De impact van examenfraude op de deliberatie
Het moeilijkste vraagstuk bij examenfraude betreft de impact van deze feiten op het deliberatieproces. Zeker als er bij een examen (of een bijkomende proef) een nulscore staat, zijn klassenraden geneigd om aan te nemen dat de leerling niet de nodige kennis en vaardigheden getoond heeft en leidt een en ander dus tot het opleggen van een B- of C-attest.
Voorbeeld
De leerling behaalde 0 op zijn bijkomende proef wiskunde wegens examenfraude.

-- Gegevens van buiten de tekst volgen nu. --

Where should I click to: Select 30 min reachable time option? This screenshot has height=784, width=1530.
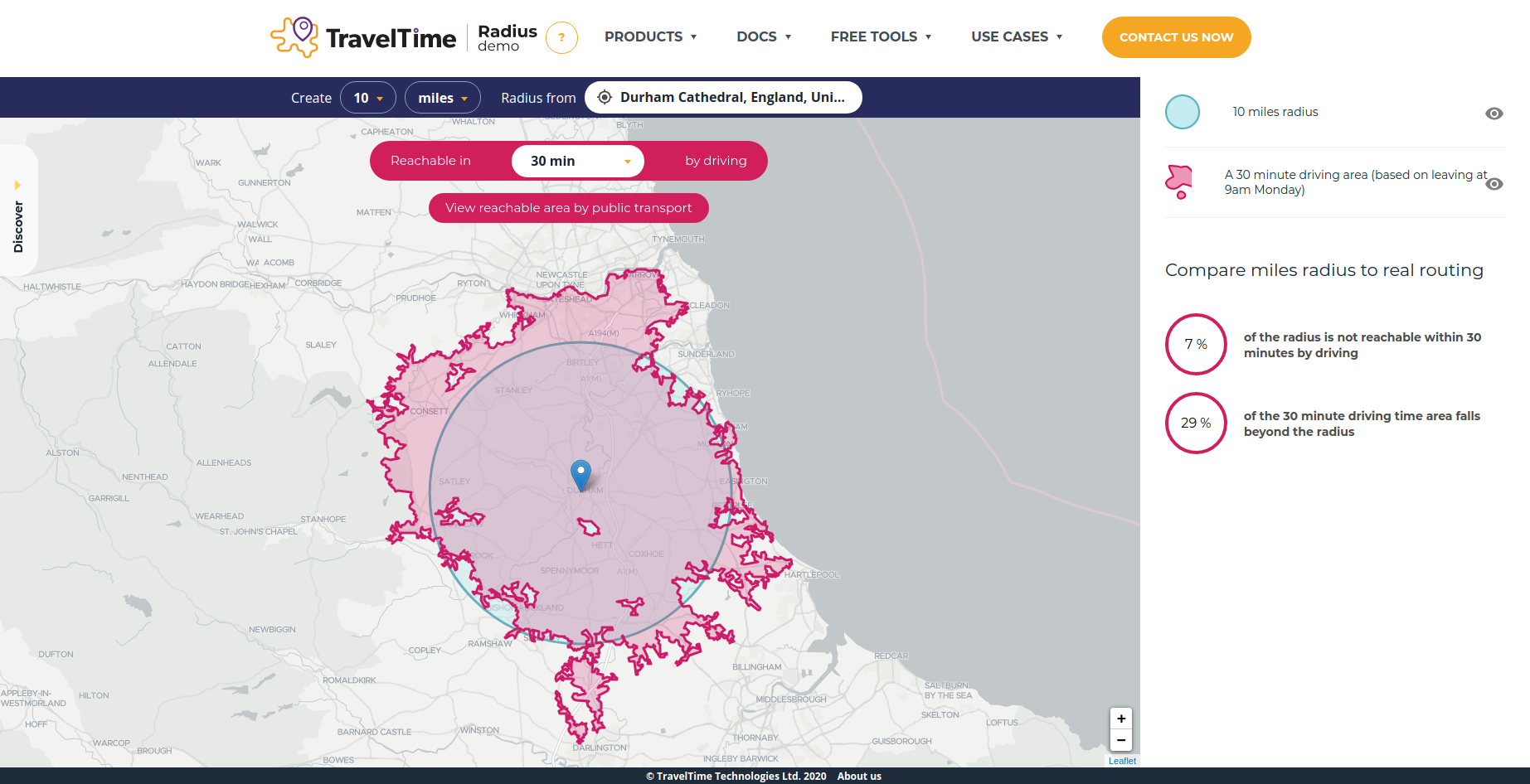coord(577,161)
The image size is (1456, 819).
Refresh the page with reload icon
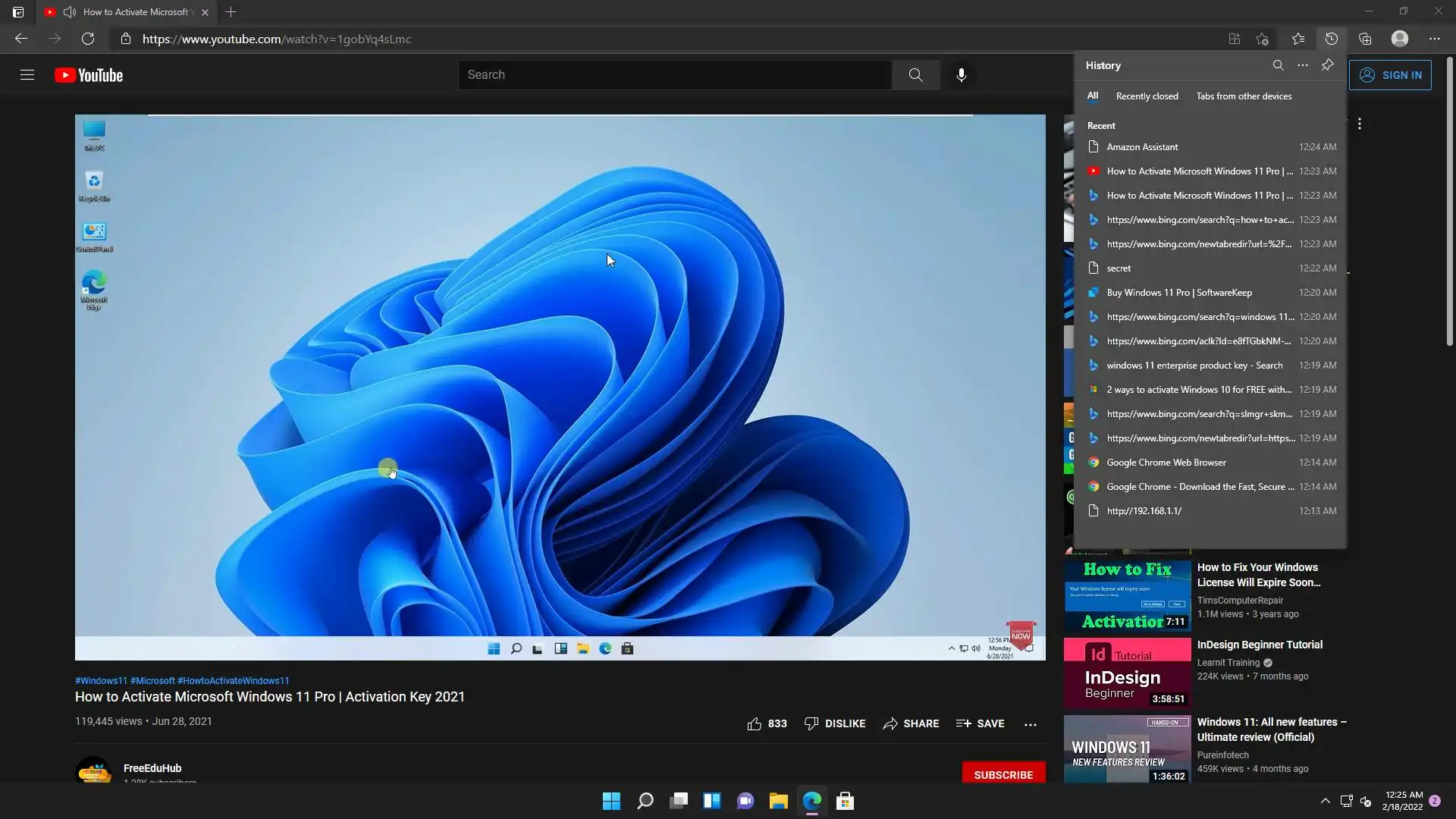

Het beroepsorgaan stelt dit gelijk aan complete onkunde van de leerling voor wiskunde en gaf een C-attest (o.m. doordat het schoolreglement aangeeft dat bij een tekort op een bijkomende proef een C-attest moet volgen). De Raad van State heeft een probleem met deze automatische analyse. De beroepsinstantie moet geval per geval haar deliberatiebevoegdheid kunnen uitoefenen, rekening houdend met de concrete omstandigheden eigen aan de zaak. Een strakke, bindende deliberatieregel zoals die in het schoolreglement staat, is niet te verzoenen met de onderwijswetgeving. De beslissing werd dan ook geschorst. In zijn nieuwe beslissing argumenteerde het beroepsorgaan dat het vak wiskunde over de hele lijn onvoldoende goed afgelegd werd door de leerling, zonder daarbij rekening te houden met de 0 op de bijkomende proef. Daar had de Raad van State an sich geen probleem mee, maar aangezien het om een laatstejaarsleerling met één jaartekort ging moest de klassenraad aan de versterkte motiveringsplicht voldoen en dat lukte hen niet.
Cruciaal is dus dat men er niet automatisch van uitgaat dat een 0 op het rapport gelijkstaat aan de complete onkunde van de leerling voor het vak in kwestie. De klassenraad zal dus nog altijd moeten nagaan of en in welke mate de leerplandoelstellingen bereikt werden.